— begin —

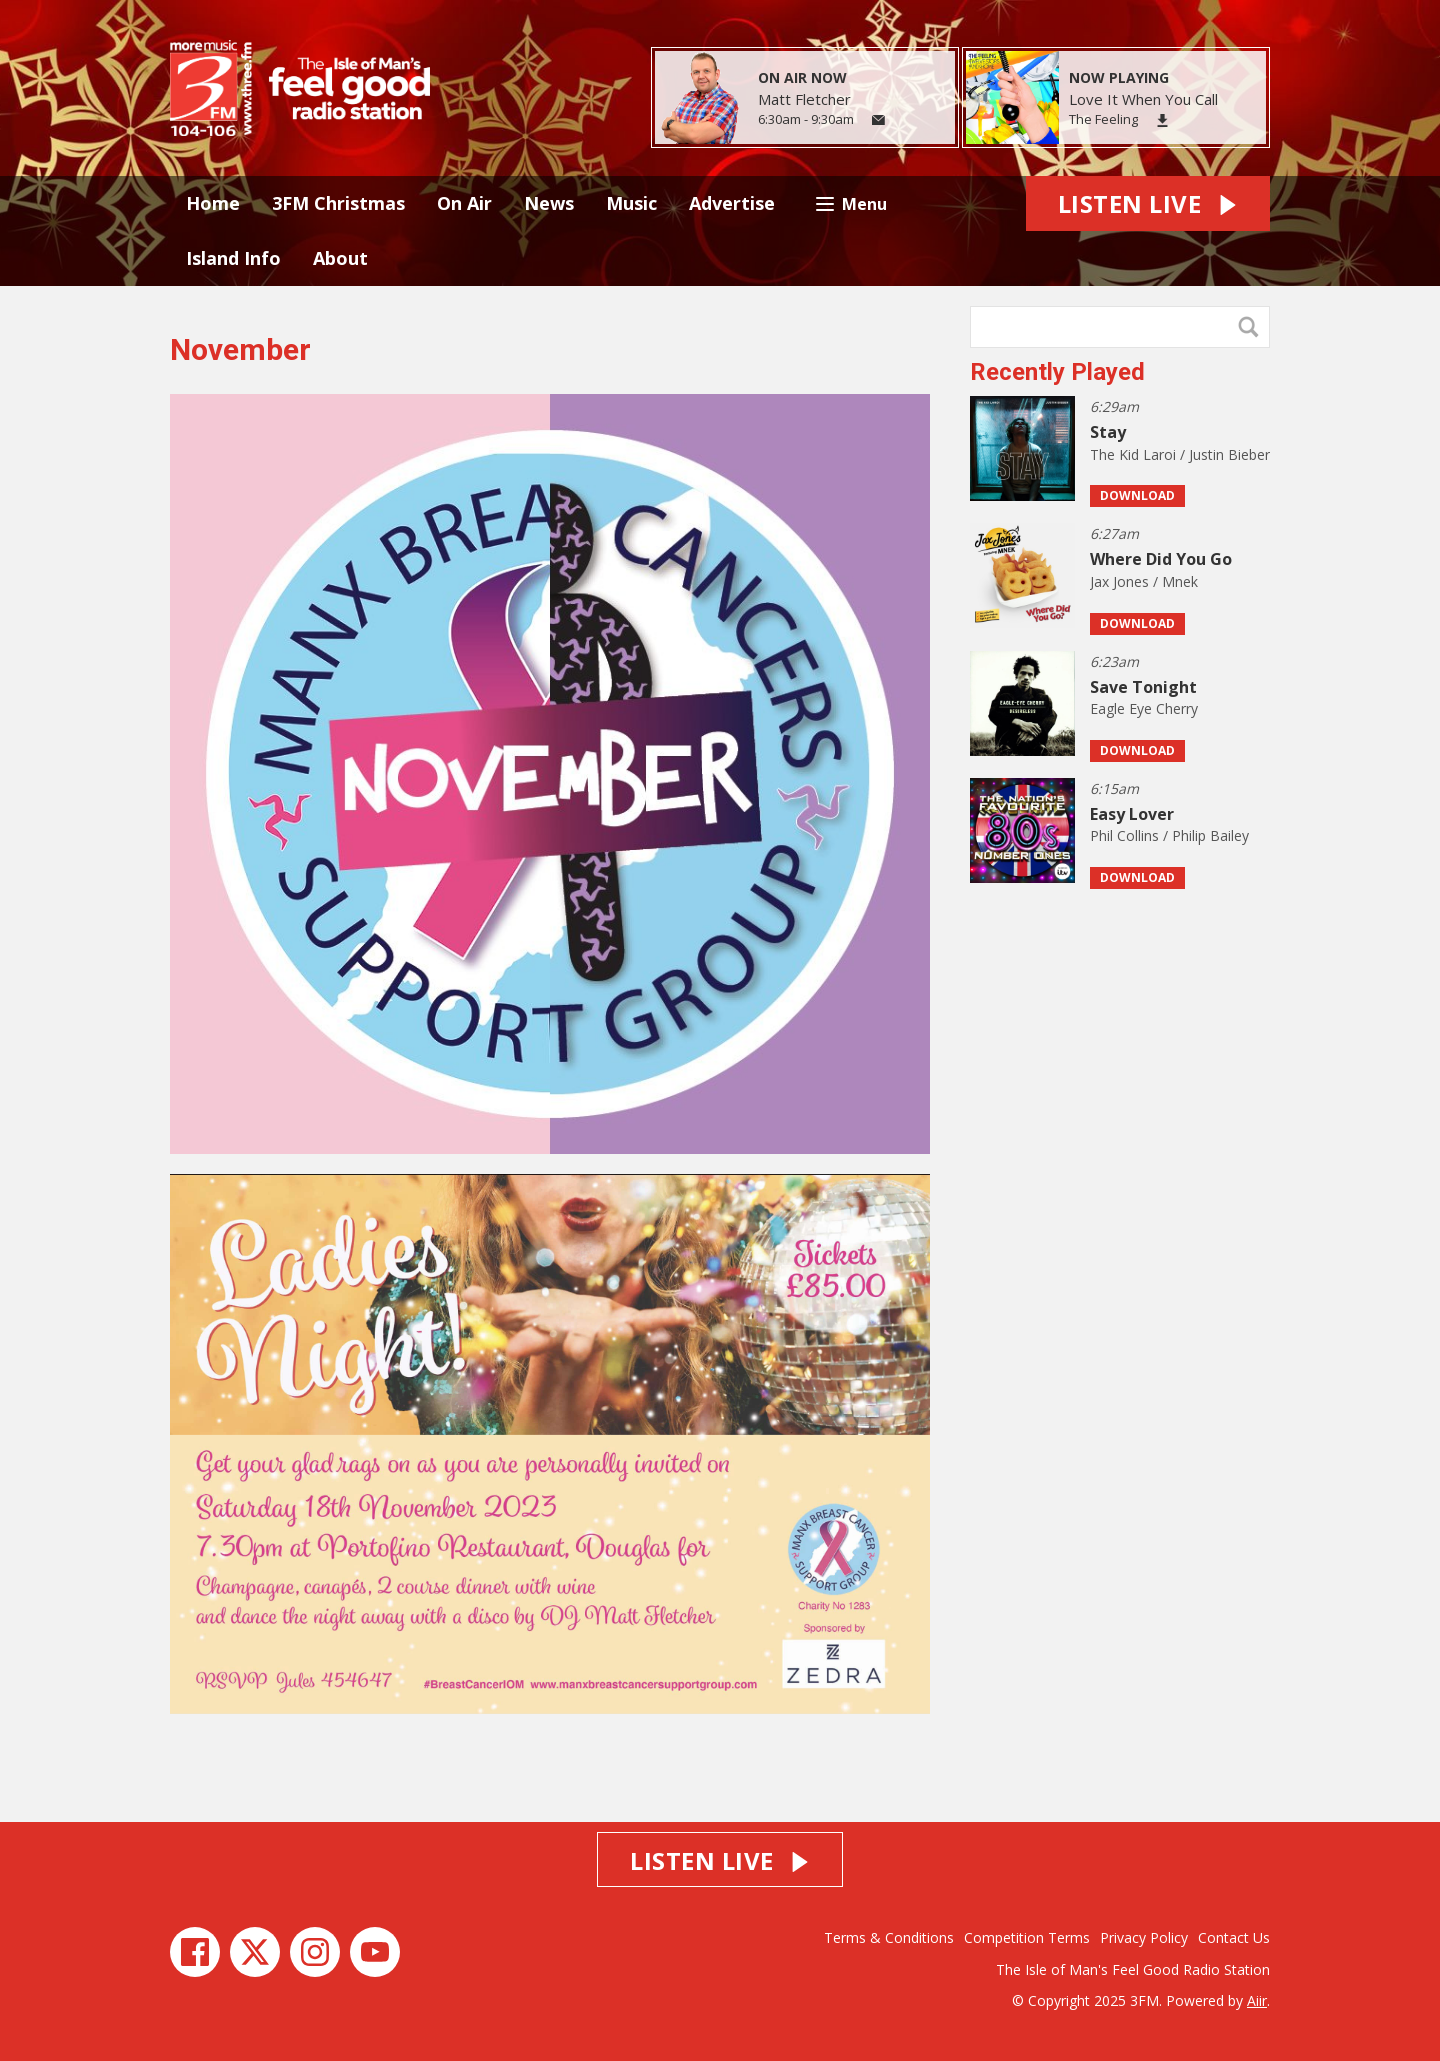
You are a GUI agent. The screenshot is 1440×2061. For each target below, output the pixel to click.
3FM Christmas (338, 203)
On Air (464, 203)
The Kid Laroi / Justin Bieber (1180, 454)
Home (213, 203)
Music (631, 203)
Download (1137, 495)
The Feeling (1103, 119)
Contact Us (1234, 1937)
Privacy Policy (1144, 1937)
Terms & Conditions (889, 1937)
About (340, 258)
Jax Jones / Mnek (1144, 581)
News (549, 203)
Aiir (1257, 2000)
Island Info (233, 258)
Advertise (732, 203)
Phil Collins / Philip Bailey (1169, 835)
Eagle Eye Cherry (1144, 708)
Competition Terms (1027, 1937)
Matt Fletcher (804, 99)
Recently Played (1057, 372)
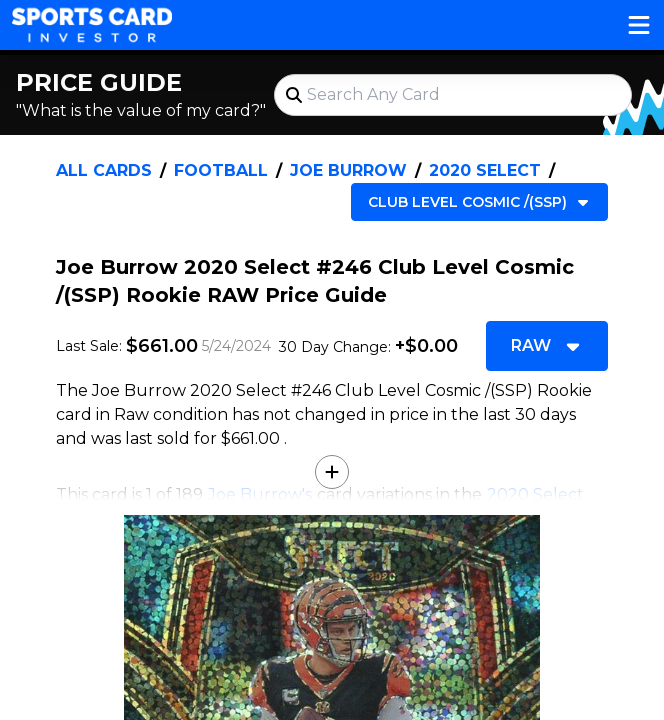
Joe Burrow (348, 170)
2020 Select (485, 170)
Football (221, 170)
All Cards (104, 170)
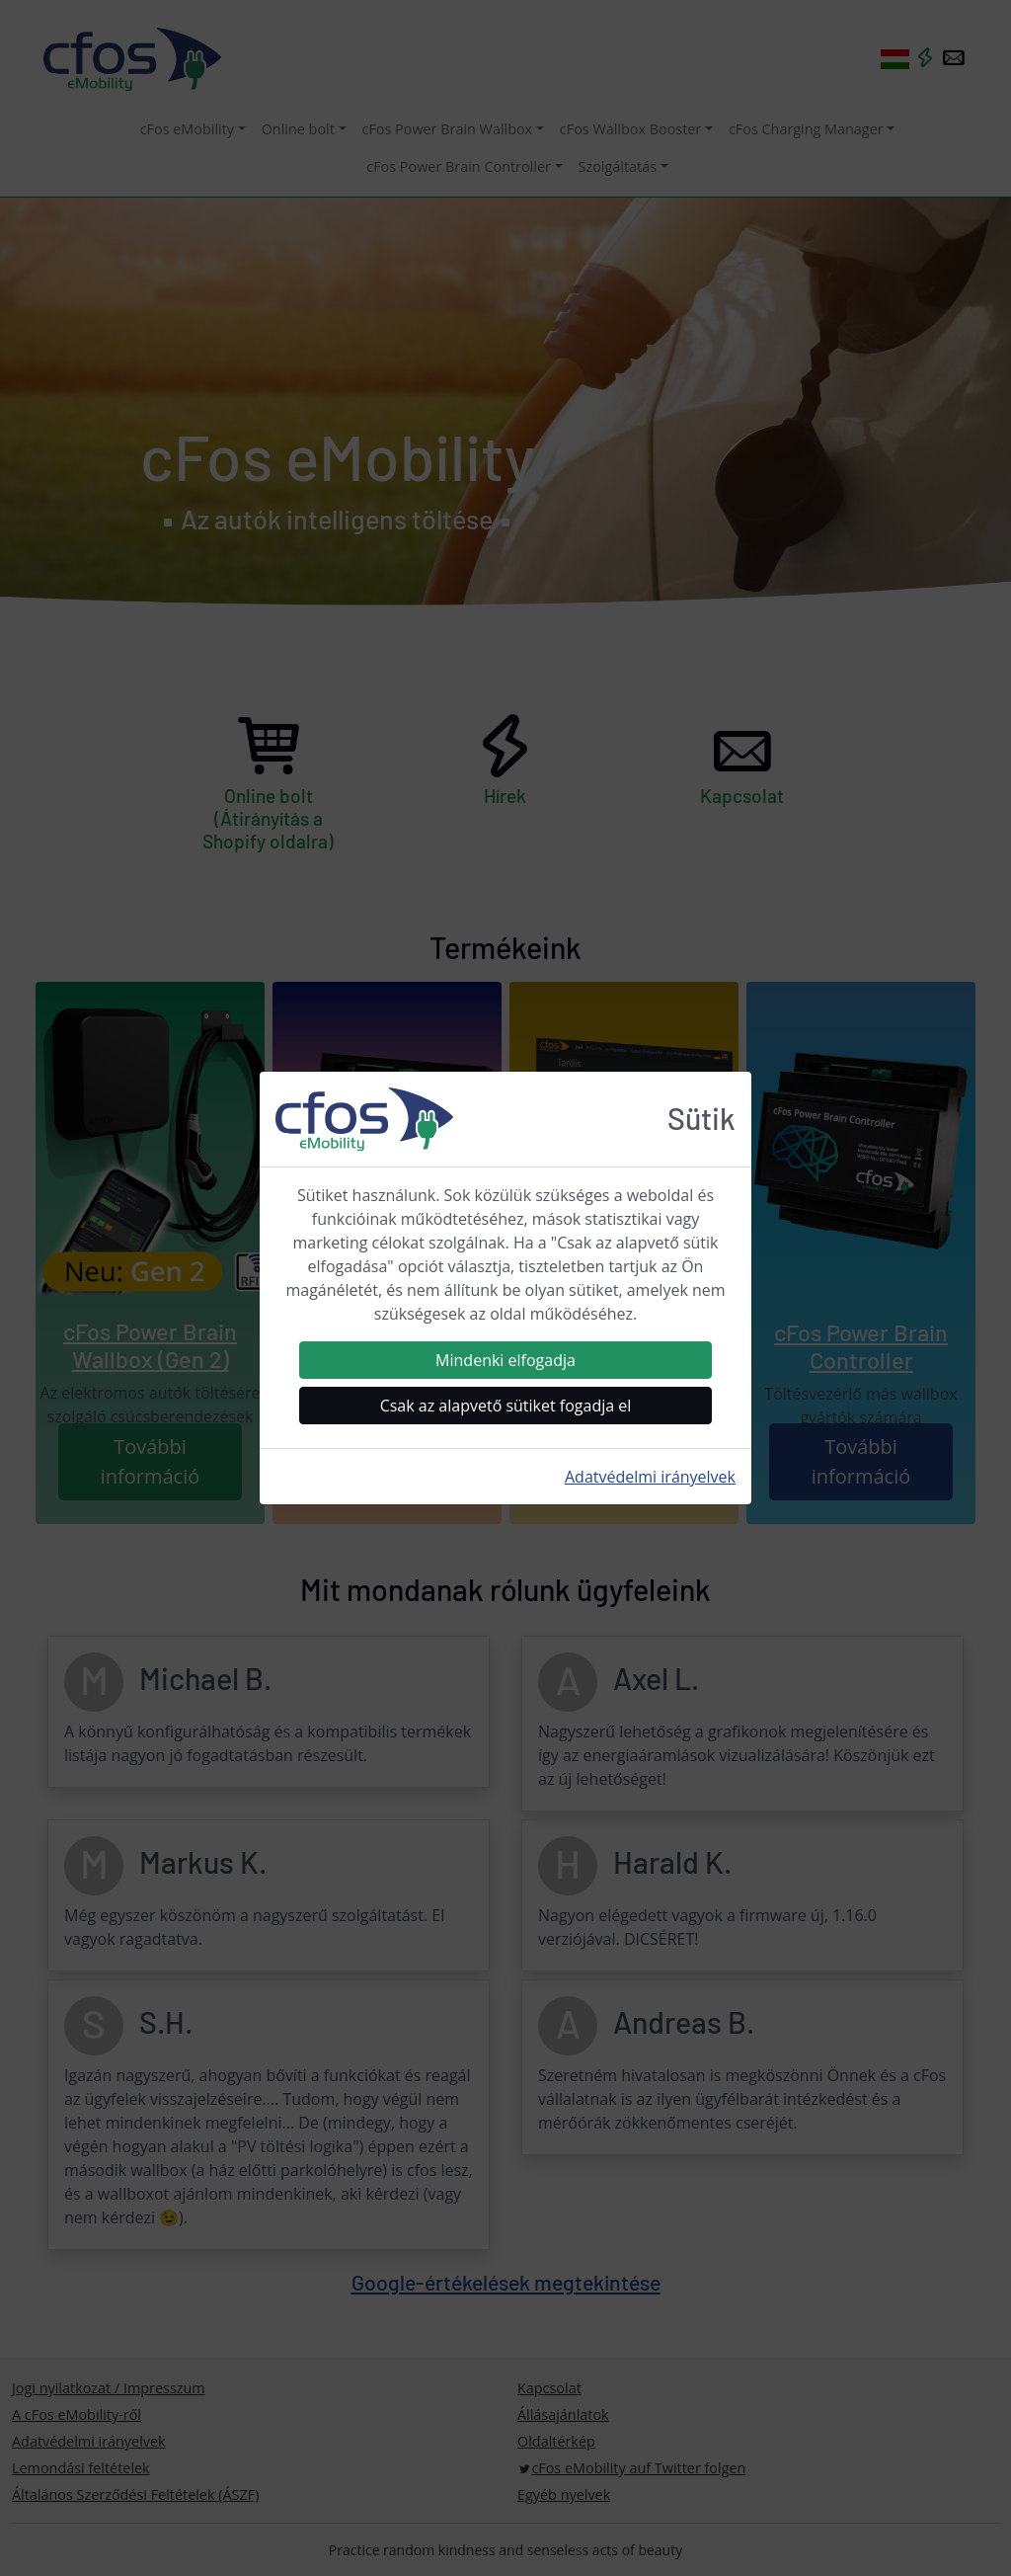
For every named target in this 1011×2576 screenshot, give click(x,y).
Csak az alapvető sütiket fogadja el (506, 1405)
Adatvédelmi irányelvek (650, 1477)
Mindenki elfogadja (505, 1360)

— end —

> **PROBLEM DETAILS**
Please recast the listing above as a Markdown table with the columns Row and Listing line, numbering each line and skipping blank lines. Leave the pictures out.

> **THE OUTPUT**
| Row | Listing line |
|---|---|
| 1 | You are a GUI agent. The screenshot is 1440×2061. For each target below, output the pixel to click. |
| 2 | 3FM Christmas (338, 203) |
| 3 | On Air (464, 203) |
| 4 | The Kid Laroi / Justin Bieber (1180, 454) |
| 5 | Home (213, 203) |
| 6 | Music (631, 203) |
| 7 | Download (1137, 495) |
| 8 | The Feeling (1103, 119) |
| 9 | Contact Us (1234, 1937) |
| 10 | Privacy Policy (1144, 1937) |
| 11 | Terms & Conditions (889, 1937) |
| 12 | About (340, 258) |
| 13 | Jax Jones / Mnek (1144, 581) |
| 14 | News (549, 203) |
| 15 | Aiir (1257, 2000) |
| 16 | Island Info (233, 258) |
| 17 | Advertise (732, 203) |
| 18 | Phil Collins / Philip Bailey (1169, 835) |
| 19 | Eagle Eye Cherry (1144, 708) |
| 20 | Competition Terms (1027, 1937) |
| 21 | Matt Fletcher (804, 99) |
| 22 | Recently Played (1057, 372) |
| 23 | Joe Burrow (348, 170) |
| 24 | 2020 Select (485, 170) |
| 25 | Football (221, 170) |
| 26 | All Cards (104, 170) |
| 27 | For every named target in this 1011×2576 screenshot, give click(x,y). |
| 28 | Csak az alapvető sütiket fogadja el (506, 1405) |
| 29 | Adatvédelmi irányelvek (650, 1477) |
| 30 | Mindenki elfogadja (505, 1360) |